One of Scalia’s arguments for originalism is that the purpose of a document like a Constitution is to block social change. The US Constitution forbids the establishment of a state religion because the authors did not want subsequent generations to have the flexibility to adopt a state religion if they wanted to do so. The idea that the Constitution is a living document that changes with the times would have to leave room for something like that and Scalia has a pretty good point when he says it does not seem to do so.

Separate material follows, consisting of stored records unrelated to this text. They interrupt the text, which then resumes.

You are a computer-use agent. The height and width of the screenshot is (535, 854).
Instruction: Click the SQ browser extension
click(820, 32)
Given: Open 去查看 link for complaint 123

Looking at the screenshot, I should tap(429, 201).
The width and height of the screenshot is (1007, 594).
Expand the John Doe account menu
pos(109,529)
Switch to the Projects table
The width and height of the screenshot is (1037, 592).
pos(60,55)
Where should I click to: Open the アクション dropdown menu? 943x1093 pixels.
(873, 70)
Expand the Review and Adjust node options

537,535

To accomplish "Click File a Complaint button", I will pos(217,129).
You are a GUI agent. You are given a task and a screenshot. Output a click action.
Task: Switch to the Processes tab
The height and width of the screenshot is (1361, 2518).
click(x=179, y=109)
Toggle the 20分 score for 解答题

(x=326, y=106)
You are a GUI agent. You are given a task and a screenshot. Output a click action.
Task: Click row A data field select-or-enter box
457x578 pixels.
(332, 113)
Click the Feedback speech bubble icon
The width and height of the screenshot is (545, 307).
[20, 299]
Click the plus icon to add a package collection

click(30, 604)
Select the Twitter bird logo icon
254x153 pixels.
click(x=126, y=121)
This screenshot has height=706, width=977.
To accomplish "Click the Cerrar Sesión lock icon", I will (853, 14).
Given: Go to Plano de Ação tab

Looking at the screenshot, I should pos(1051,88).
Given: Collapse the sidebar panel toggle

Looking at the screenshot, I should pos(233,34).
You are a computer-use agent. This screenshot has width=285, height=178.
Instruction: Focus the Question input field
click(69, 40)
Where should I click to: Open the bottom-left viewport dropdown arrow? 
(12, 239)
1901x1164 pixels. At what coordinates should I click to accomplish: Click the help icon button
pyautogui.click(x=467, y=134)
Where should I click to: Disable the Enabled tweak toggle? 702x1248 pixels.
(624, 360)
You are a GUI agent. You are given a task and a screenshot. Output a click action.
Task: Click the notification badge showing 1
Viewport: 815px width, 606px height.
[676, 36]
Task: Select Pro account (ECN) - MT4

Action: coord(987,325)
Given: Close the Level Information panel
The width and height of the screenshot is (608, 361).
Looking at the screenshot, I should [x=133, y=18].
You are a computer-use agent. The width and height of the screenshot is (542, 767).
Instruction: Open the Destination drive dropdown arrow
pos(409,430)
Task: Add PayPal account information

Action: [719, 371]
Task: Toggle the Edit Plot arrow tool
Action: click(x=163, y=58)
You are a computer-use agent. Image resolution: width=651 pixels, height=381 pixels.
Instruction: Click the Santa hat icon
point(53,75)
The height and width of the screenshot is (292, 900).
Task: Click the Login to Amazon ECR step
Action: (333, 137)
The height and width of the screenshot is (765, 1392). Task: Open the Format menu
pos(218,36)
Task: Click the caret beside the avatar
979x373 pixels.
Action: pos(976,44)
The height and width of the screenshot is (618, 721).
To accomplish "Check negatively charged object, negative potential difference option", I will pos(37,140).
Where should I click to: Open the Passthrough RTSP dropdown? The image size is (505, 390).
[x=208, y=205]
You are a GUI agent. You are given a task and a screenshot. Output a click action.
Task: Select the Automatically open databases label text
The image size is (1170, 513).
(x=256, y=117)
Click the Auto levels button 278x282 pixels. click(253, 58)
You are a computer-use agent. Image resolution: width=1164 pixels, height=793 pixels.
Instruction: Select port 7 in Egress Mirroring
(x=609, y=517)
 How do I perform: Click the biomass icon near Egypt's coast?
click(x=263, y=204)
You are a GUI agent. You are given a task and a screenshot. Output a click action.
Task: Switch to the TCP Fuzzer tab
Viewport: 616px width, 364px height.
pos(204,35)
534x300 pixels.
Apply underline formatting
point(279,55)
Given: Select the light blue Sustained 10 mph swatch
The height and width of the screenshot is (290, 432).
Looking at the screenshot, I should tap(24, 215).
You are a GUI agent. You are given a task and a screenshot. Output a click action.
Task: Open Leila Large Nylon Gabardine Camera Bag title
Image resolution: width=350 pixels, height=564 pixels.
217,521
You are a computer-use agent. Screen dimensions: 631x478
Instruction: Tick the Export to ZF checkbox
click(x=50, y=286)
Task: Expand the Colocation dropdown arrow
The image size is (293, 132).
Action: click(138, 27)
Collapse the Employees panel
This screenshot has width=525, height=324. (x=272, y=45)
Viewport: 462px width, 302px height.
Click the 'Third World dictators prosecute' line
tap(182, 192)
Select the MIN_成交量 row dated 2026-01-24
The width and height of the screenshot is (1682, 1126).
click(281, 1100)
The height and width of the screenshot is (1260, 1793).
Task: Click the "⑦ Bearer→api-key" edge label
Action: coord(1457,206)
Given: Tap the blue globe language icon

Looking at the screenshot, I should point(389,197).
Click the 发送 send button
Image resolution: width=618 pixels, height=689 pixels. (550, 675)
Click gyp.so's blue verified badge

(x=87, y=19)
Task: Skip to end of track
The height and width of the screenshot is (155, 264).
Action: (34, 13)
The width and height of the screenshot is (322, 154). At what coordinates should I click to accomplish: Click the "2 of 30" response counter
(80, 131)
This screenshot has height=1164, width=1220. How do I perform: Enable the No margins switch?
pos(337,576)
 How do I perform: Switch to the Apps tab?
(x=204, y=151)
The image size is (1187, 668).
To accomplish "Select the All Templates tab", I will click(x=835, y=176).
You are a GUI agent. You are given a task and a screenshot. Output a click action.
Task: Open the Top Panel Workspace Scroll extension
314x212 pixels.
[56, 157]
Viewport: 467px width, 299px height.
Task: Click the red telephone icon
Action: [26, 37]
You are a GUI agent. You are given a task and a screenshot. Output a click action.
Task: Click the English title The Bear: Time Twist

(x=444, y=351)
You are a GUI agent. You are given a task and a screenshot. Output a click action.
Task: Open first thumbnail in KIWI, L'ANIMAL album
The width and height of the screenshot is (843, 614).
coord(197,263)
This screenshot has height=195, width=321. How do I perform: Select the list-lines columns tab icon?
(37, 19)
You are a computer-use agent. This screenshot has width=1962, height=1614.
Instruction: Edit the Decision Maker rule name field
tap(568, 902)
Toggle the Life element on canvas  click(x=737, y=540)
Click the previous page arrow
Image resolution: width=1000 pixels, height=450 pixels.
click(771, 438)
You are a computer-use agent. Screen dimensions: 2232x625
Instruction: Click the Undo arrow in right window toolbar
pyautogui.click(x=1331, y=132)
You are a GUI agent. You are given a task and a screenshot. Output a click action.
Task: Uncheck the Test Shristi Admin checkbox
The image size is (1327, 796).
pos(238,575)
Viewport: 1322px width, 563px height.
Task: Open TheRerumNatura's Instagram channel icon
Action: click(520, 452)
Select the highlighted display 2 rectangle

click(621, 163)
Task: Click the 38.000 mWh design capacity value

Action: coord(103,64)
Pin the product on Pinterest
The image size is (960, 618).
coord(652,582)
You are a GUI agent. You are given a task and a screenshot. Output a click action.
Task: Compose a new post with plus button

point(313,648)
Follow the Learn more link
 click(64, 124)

Of course, the back hand of blocking social change is that some social change is good. Matthew reminded us of Scalia’s point here: if society evolves, society can pass new laws to suit itself. The proper way for the law to evolve in a democracy is to pass laws through elected bodies, not to have judges change the law to suit the times, as they understand them.
Max noted the major problem for that reply: minorities might not be able to convince the majority in a democracy.
Matthew said he was not convinced that the Constitution makes special provisions for minorities. For better or worse, it sets up a democracy. Jerry ended with a quote from Justice Kennedy expressing disagreement with that point and saying that the Constitution does make special provisions for minorities.
And that was it for the day.
Klarman, Michael J. 1995. “Brown, Originalism, and Constitutional Theory: A Response to Professor McConnell.” Virginia Law Review 81 (7): 1881–1936. http://www.jstor.org/stable/1073643.
McConnell, Michael W. 1995a. “Originalism and the Desegregation Decisions.” Virginia Law Review 81 (4): 947–1140. http://www.jstor.org/stable/1073539.
———. 1995b. “The Originalist Justification for Brown: A Reply to Professor Klarman.” Virginia Law Review 81 (7): 1937–55. http://www.jstor.org/stable/1073644.
Posner, Richard A. 2012. “The Incoherence of Antonin Scalia.” The New Republic, August 24. https://newrepublic.com/article/106441/scalia-garner-reading-the-law-textual-originalism.
Scalia, Antonin. 1997. “Common-Law Courts in a Civil-Law System: The Role of United States Federal Courts in Interpreting the Constitution and the Laws.” In A Matter of Interpretation: Federal Courts and the Law, edited by Amy Gutmann, 3–47. Princeton: Princeton University Press.